In most cases, these collaborative technologies have been deployed for some time and are available for today's business users. But many of these tools are under utilized by enterprise users. While some business users will never be ready or willing to adopt next generation comm & collaboration applications, I believe that most are ready... they just need to be fully engaged.
Most communication and collaboration applications are on the path to improving the overall user experience, but to engage business users it will take more than just clean interaction design or appealing visual design. Yes, understanding the job, the needs or behaviors of a business user and integrating that into the interaction flow of a collaboration application is necessary, but it is not sufficient.
To engage business users in a compelling and continuously productive collaboration experience, enterprise apps need to tap the user's individual motivation, unleash the user's curiosity and align the user's incentives, unique skills and social networks.
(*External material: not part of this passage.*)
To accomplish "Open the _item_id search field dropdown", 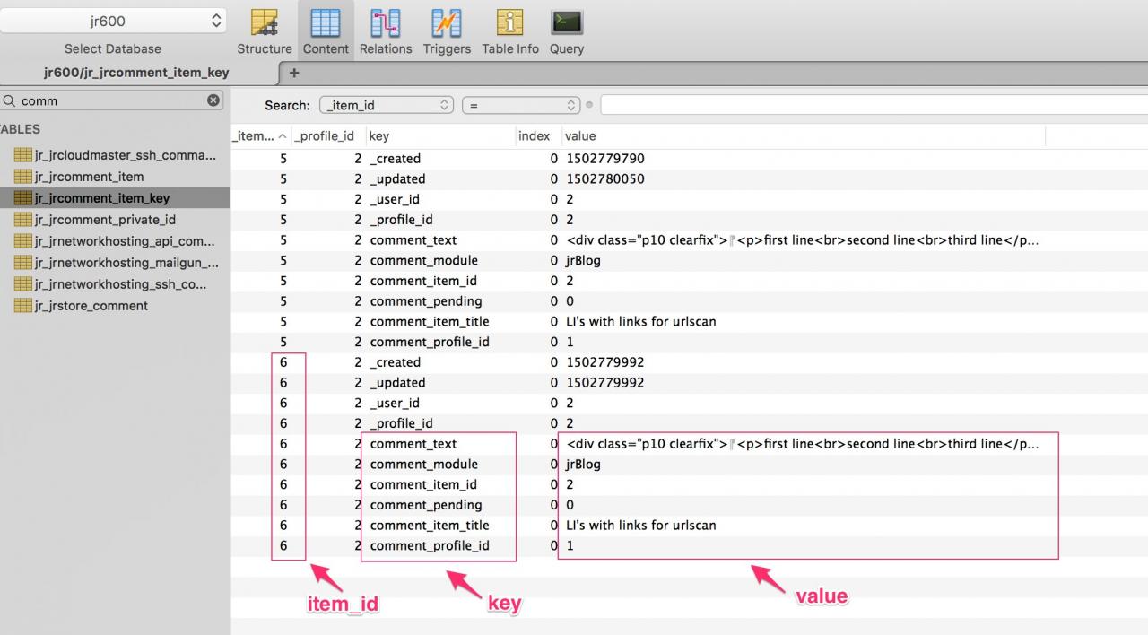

Are there proxies for this type of engagement? Yes; in multiplayer gaming applications. A powerful example of users who are engaged in self-motivated, aligned, collaborative efforts can be found in massive, multi-player on-line games.
Today’s massive multiplayer online (MMO) games provide powerful and engaging collaboration software that appeals to the user's motivation, curiosity and social awareness. To me, they hint at important design elements for future enterprise collaboration applications. Nick Yee at Palo Alto Research Center (PARC) and Stanford's VHIL has focused his research on social interaction and self-representation in virtual environments. According to Yee, "..the purpose of of all video games is to train players to work harder while still enjoying it. The success of on-line games demonstrates how seductive and concealed the work treadmill can be." Imagine if you could get your work colleagues to collaborate at the same level of engagement and collaboration found in MMOs. It is coming.
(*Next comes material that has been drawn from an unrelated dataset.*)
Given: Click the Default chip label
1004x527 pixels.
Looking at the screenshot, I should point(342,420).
Many business users in the enterprise today are playing MMO games and the numbers will increase. As a result, we should expect to see their impact on the communication & collaboration market. Just as we're seeing the social / Web 2.0 generation demand social collaboration software at work, the emerging MMO generation of business users will demand that their work experience mirror in some way the engagement and enjoyment of their gaming experience.
Games at Work are becoming serious business. A number of academic and industry researchers have been investigating how MMOs deliver both user engagement and collaborative productivity across remote or distributed locations.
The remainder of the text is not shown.